- The reason children suffer less from the novel coronavirus has remained mysterious.
- Researchers identified a cytokine, IL-17A, which appears to protect children from the ravages of COVID-19.
- This cytokine response could change how researchers approach vaccine development.
The report was eye-opening, to say the least: over 500,000 children have tested positive for the novel coronavirus in America. More than 70,000 of these cases occurred during the last two weeks of August as schools reopened. While most children recover quickly, “several instances” of a rare inflammatory illness has been observed in children.
Fortunately, children under 10 appear to be less likely to spread the virus than teenagers—a counterintuitive finding, since children are, as one doctor phrases it, “germ factories.” Children in the younger age group also show fewer symptoms than teens and adults.
The virus is still new, though researchers have made headway in understanding it. A new study, conducted by scientists at Yale, the Albert Einstein College of Medicine, and Children’s Hospital at Montefiore, has identified key differences in the immune response of children, teenagers, and young adults, compared to adults.
Two cohorts were studied: 60 adult patients and 65 patients under age 24. Twenty patients in the younger group suffered from the novel multi-system inflammatory syndrome (MIS-C) that coincides with COVID-19. This disease is also new, and while most patients survive, it’s proven lethal in a small number of children.
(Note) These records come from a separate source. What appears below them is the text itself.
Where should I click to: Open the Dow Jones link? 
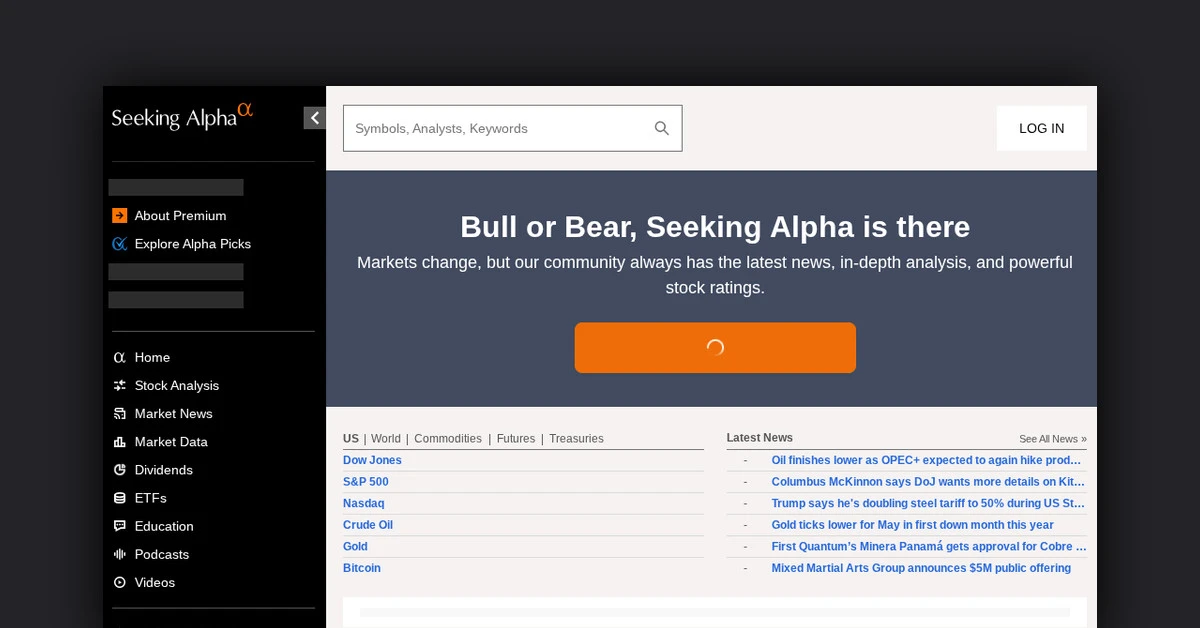click(372, 460)
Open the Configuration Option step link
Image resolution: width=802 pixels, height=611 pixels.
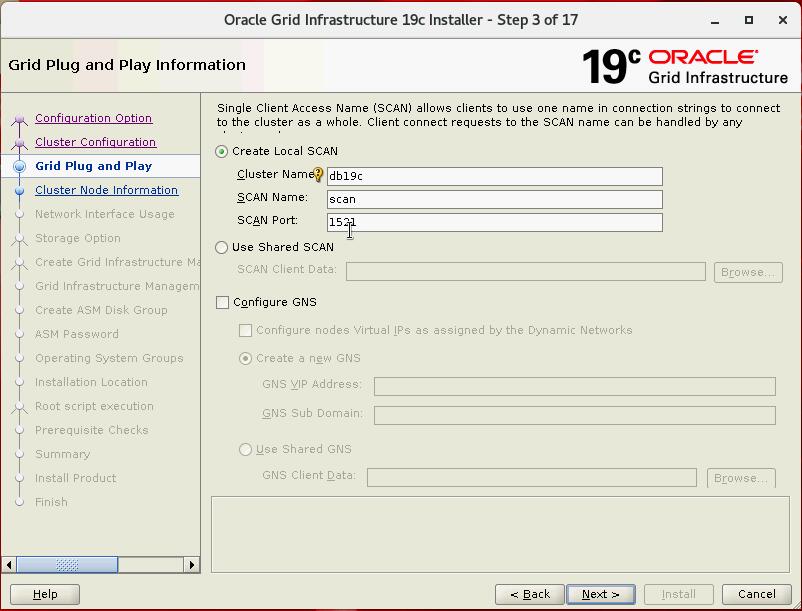point(93,118)
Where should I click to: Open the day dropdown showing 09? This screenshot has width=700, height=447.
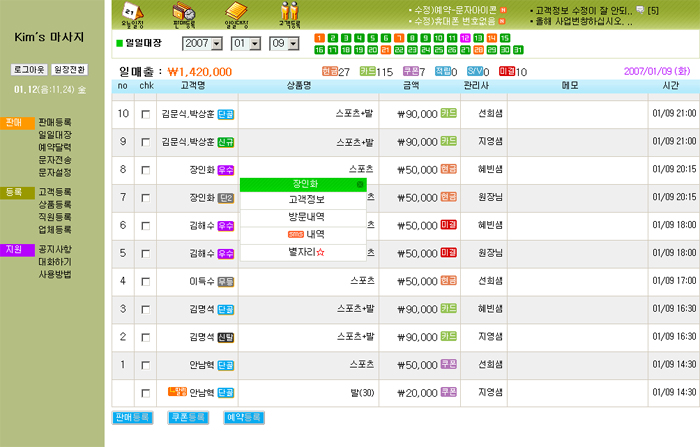(285, 44)
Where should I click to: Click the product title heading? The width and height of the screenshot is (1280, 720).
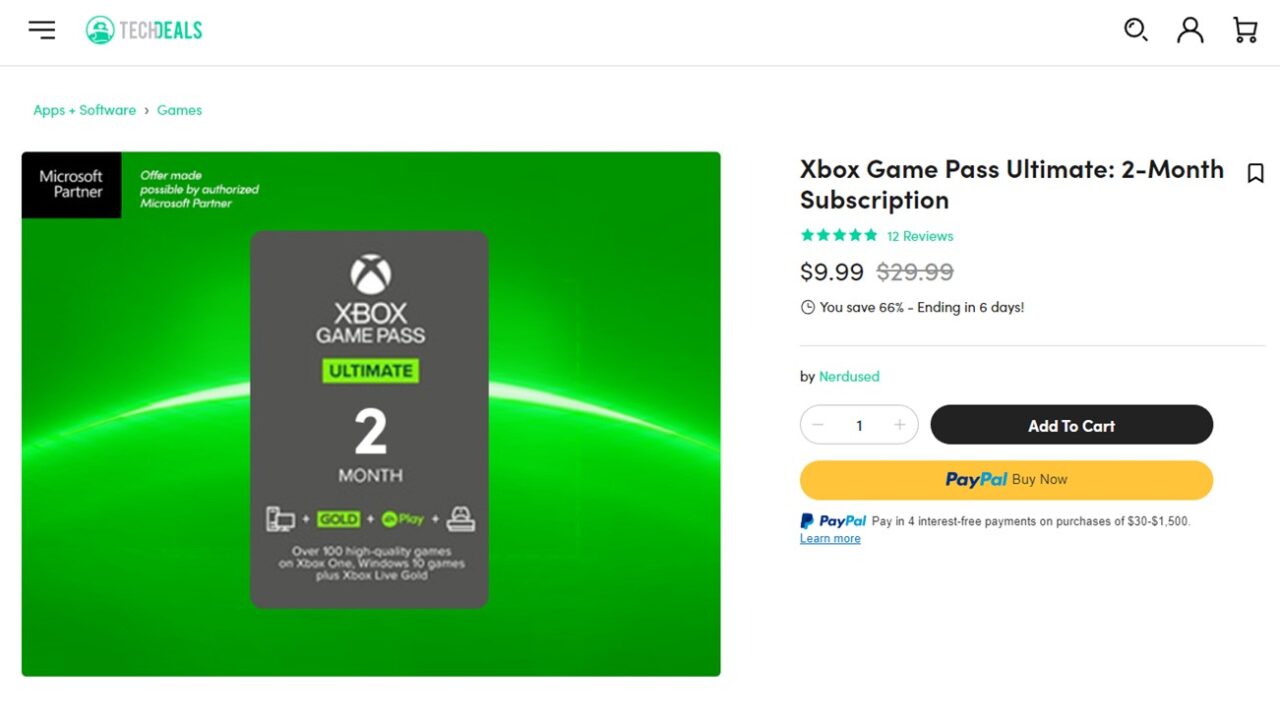pyautogui.click(x=1012, y=184)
In this study, published in Science Translational Medicine, 22 adults were put on mechanical ventilation, while only five children needed assistance with breathing. Seventeen adults died during the two-month study period; two pediatric patients died as well.
Co-senior author Betsy Herold says children fare well due to stronger innate immunity. For this reason, a group of eight physicians published a letter calling for pediatric vaccine trials. Doctors don’t want to be caught off-guard while waiting for an adult vaccine, says Vanderbilt pediatric infectious disease specialist, Buddy Creech.
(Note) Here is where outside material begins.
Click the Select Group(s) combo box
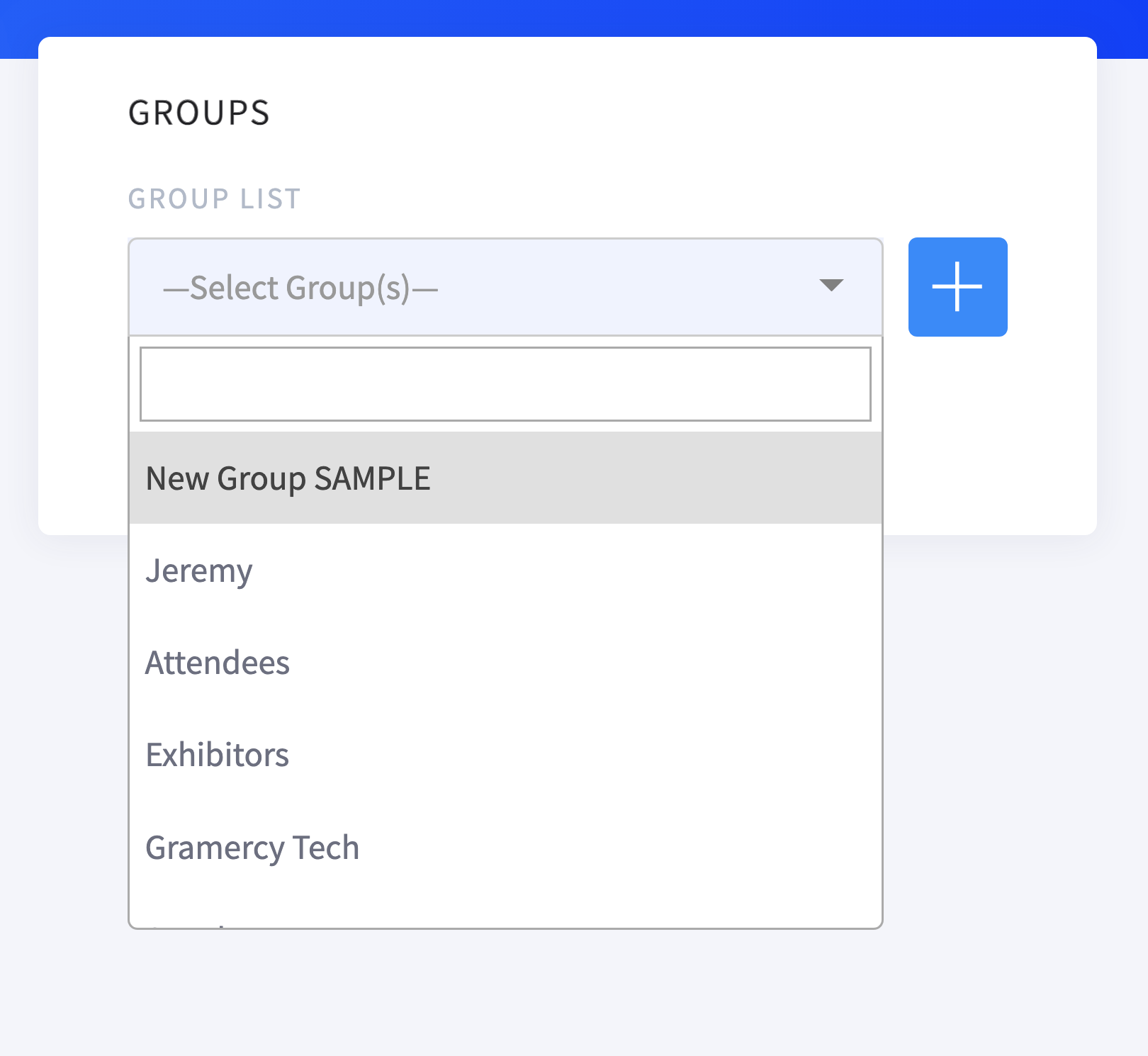This screenshot has width=1148, height=1056. 505,287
“This is really a call to say rather than waiting to see if we have an effective vaccine for adults, let’s begin that work of at least evaluating the vaccines in adolescents and ever-decreasing ages, so that we get a good lead on the dosing, the dose schedule, and the potential effectiveness of that kind of a vaccine.”
Photo by Dan Kitwood/Getty Images
Experts don’t want to place kids at the back of the line, regardless of how strong their immune systems appear. At least one company, Moderna, hopes to begin testing vaccines in pediatric volunteers by year’s end.
Innate immune response is especially high during childhood (compared to adaptive immunity). This makes evolutionary sense: nature wants an animal to survive until its ready to procreate. Turns out the children in the study possessed high levels of cytokines that boost their immune response. The biggest impact is made by IL-17A, which appears to protect the youngest cohort from the ravages of the coronavirus.
While both age groups produced antibodies to fight off the infamous spike protein, adults that produce neutralizing antibodies actually suffer a worse fate. Herold says this “over-vigorous adaptive immune response” might promote inflammation, triggering acute respiratory distress syndrome (ARDS).
This matters for vaccine development. As Herold says,
“Our adult COVID-19 patients who fared poorly had high levels of neutralizing antibodies, suggesting that convalescent plasma—which is rich in neutralizing antibodies—may not help adults who have already developed signs of ARDS. By contrast, therapies that boost innate immune responses early in the course of the disease may be especially beneficial.”
Herold says current vaccine trials are focused on boosting neutralizing-antibody levels. With this new information, researchers may want to work on vaccines that boost the innate immune response instead.
With at least 55 vaccine trials underway, every piece of data matters.